Stress has gotten a bad rap. Sometimes it's necessary. Stressful situations trigger physical reactions such as increased adrenalin and our fight or flight response.  We rely on these reactions to help us cope with all kinds of threatening situations, including daily ones. We hit the brakes when we see the car in front of us looming too closely, pay more attention to the location of our wallet or handbag in a crowd and scan walkways for signs of ice patches or broken cement. 

The downside of stress occurs when our stress responses are too frequent, intense or long-lasting. When stress gets out of control, our work, health and love life can suffer, too.

Here is a tip sheet about the links between stress and love.

1.  On your health

The affects of stress on your health can snowball into damaging your relationship. For example, one of the most common coping reactions to stress is to overeat. Weight gain can lead to all kinds of unwanted physical ailments such as heart disease, diabetes and eroded knees. Other common ailments such as reflux or sleep apnea can drain your energy and comfort.

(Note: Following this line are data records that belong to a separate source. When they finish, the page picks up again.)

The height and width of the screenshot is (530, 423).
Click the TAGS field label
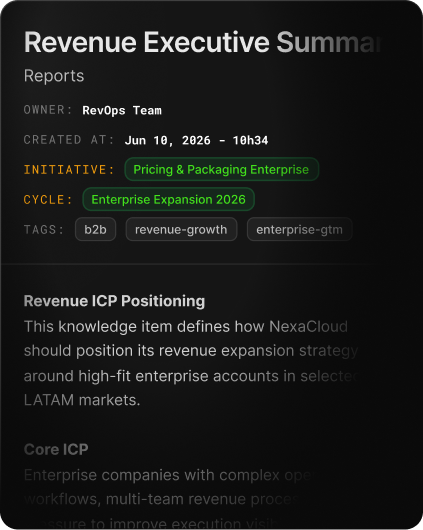coord(44,230)
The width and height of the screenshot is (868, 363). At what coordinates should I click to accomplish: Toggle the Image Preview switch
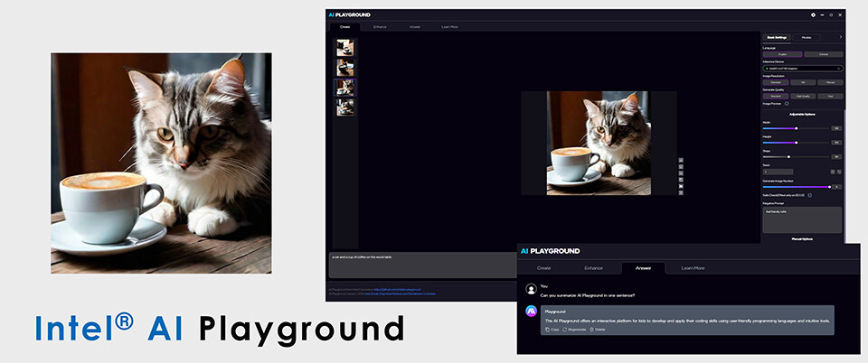click(x=786, y=103)
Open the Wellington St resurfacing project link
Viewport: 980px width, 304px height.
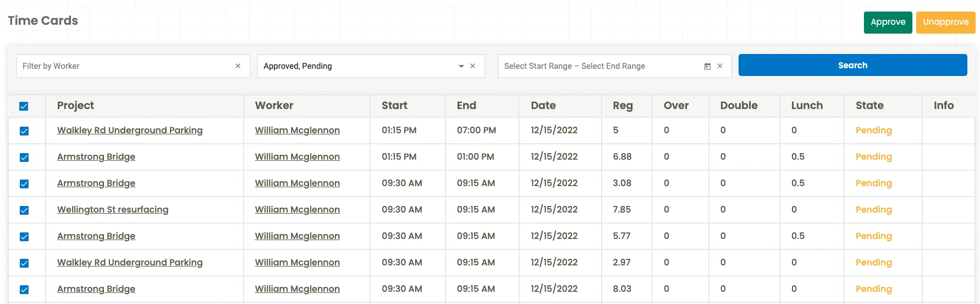click(x=113, y=209)
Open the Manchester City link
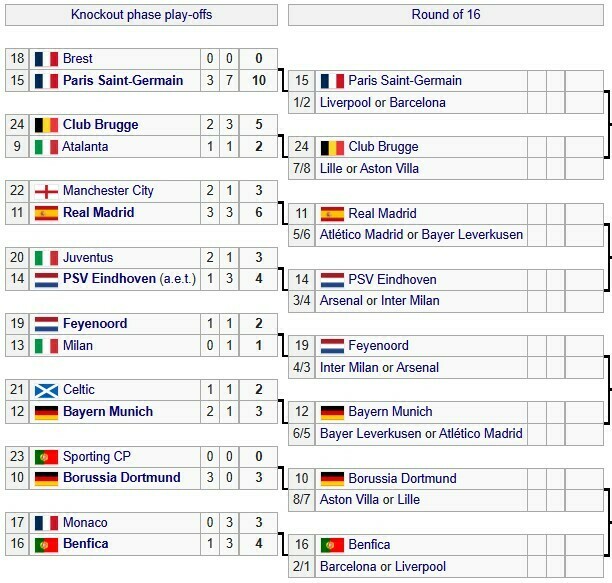 point(107,191)
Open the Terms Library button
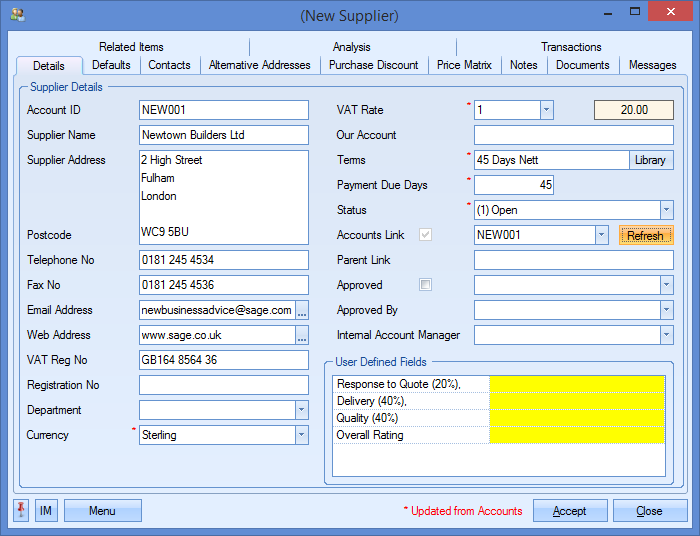The height and width of the screenshot is (536, 700). 650,160
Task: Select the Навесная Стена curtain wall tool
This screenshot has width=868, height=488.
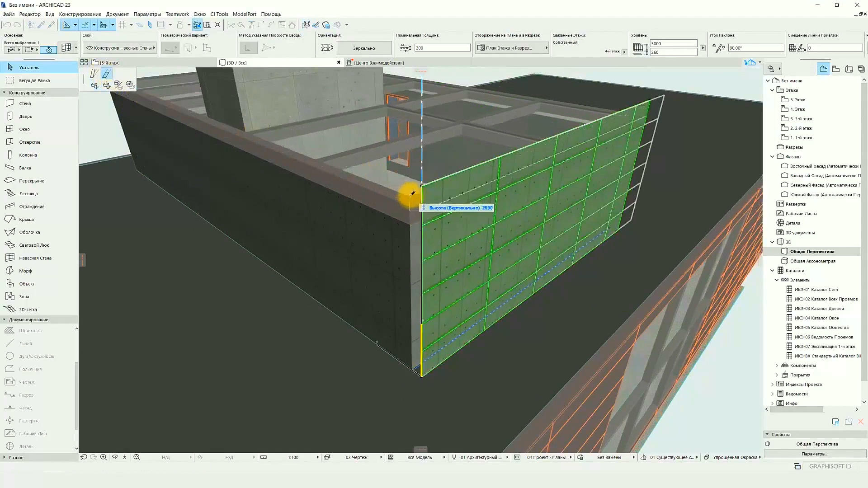Action: 35,258
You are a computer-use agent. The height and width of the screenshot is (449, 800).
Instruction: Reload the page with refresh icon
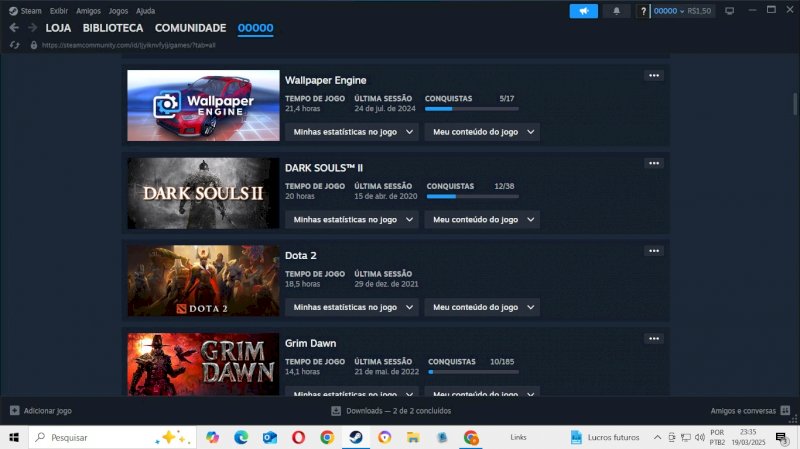click(14, 45)
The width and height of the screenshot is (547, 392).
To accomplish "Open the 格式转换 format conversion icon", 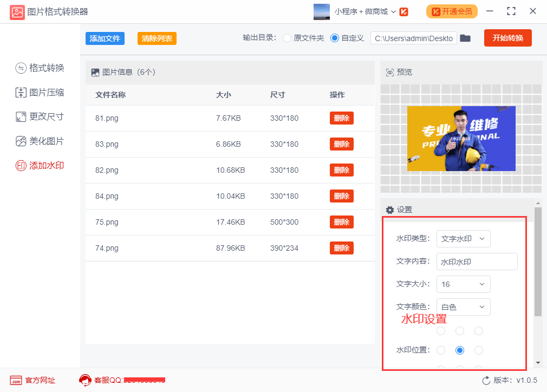I will 21,68.
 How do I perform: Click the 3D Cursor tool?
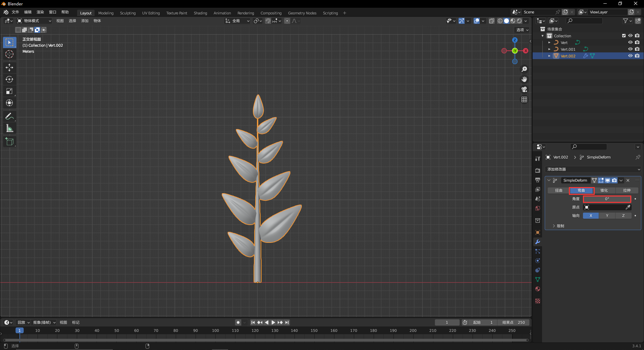point(9,54)
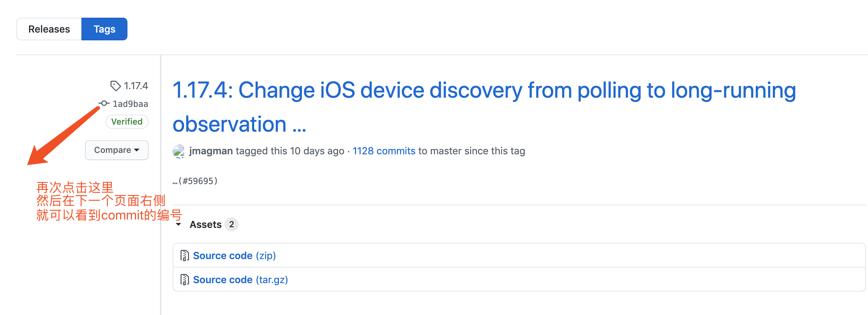Click the (#59695) commit message text
This screenshot has width=868, height=315.
198,181
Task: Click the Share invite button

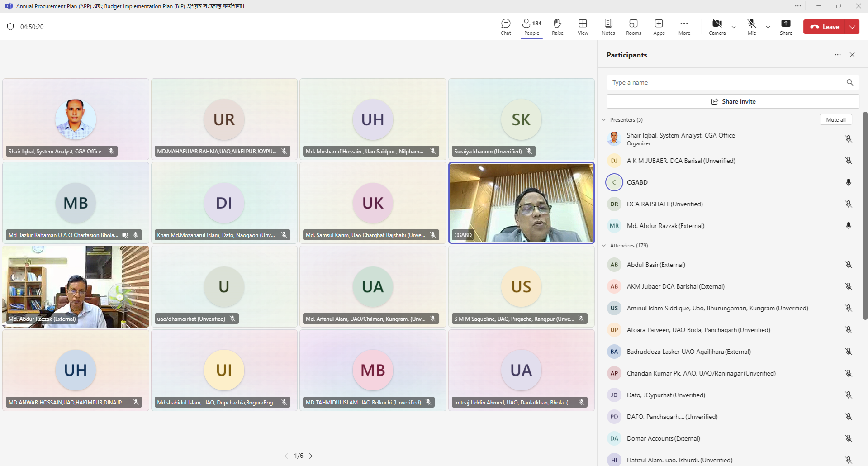Action: (732, 101)
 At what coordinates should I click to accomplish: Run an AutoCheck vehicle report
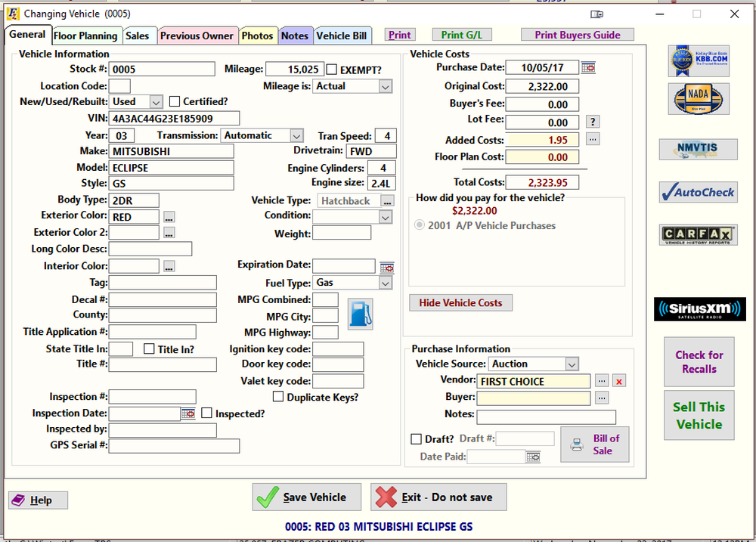pos(697,192)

When you become short of breath, tired and achy, you risk becoming a relationship dead zone. You feel too weak, disinterested and depressed for sex and relating in general. Your mood changes, and you can vacillate between being withdrawn and short-tempered.  If you don't get proactive, you could fall into a relationship black hole that is too difficult to escape. 

Solutions:

  • Get a yearly check up and listen to your physicians. 
  • Yes, it's scary to get bad news, but the sooner you hear it, the more chances you have to help yourself and your loved ones. 
  • Remind yourself that avoiding doctors and their advice is a selfish act of cowardice.
  • Recruit a buddy or family member to help you stay on your new course.  I said help--not turn into your portable nag.  The only way to turn down the volume on your buddy's words is to make sure you are fulfilling your part of the responsibility. 

2.  On your work and finances

Unhappy at work, unhappy at home.  In these trying times, it's easy to feel that life's opportunities have passed you by. A common reaction to overwhelming circumstances is to become depressed. Unfortunately, as soon as the depression floodgates are open, its powerful relatives of indecisiveness and fear set in. Soon, helplessness hijacks your resolve and clarity. No choice seems like a good one. 

When you've got lead in your shoes, you've got lead in your heart. Relating can become too difficult. Your anger taints most of your interactions, and your self-loathing at your lack of decisiveness deals the final blow on your feeling lovable enough to be loved. You drive your partner away--which, on some level suits you just fine.  Now you've traded the fear of risk-taking for the comfort of doing nothing.

Solution:

  • Seek help.  Don't go it alone. The moment you feel stymied and emotionally paralyzed, seek advice from your partner, friends, religious leaders, financial and career advisors or therapists. 
  • Create an action plan.  Brainstorm, think big and small. Could you relocate?  Get training in a new field? Take on a second job? Depression often accompanies helplessness. The best antidote is to develop an actionable plan.
  • Get real.  Perhaps now is not the time to re-do the kitchen or go back to school full-time.  Remind yourself that self-esteem increases with taking back control through reasonable steps.  Aiming too high or low--sure signs of fears of success and failure--increases your depression, agitation and relationship difficulties. 
  • Use the right tools of self-evaluation. Retool your personal values. You are not measured by what you have or own but by what you do.  The more you work to take the necessary steps of change, the better you feel about yourself.  When we like ourselves, we want to relate to our partner.
  • Volunteer, get involved in helping others. Helping others less fortunate is a depression-fighter. It connects you to people, makes you feel valued and forces you to re-evaluate your situation.

3.  On your normal behavior 

Tough times lead to unwanted behavior.  You become snippy, critical, over-sensitive, sarcastic, dulled and withdrawn. Marital research reveals that criticism and withdrawal are kisses of death to love.

Solution:

  • Become aware of your mood changes.  Observe yourself. Are you morphing into a permanent couch potato? Getting high-strung? 
  • Know these common warning signs that your stress has spilled over into your relationship such as losing interest in sex, being withdrawn, or becoming overly negative.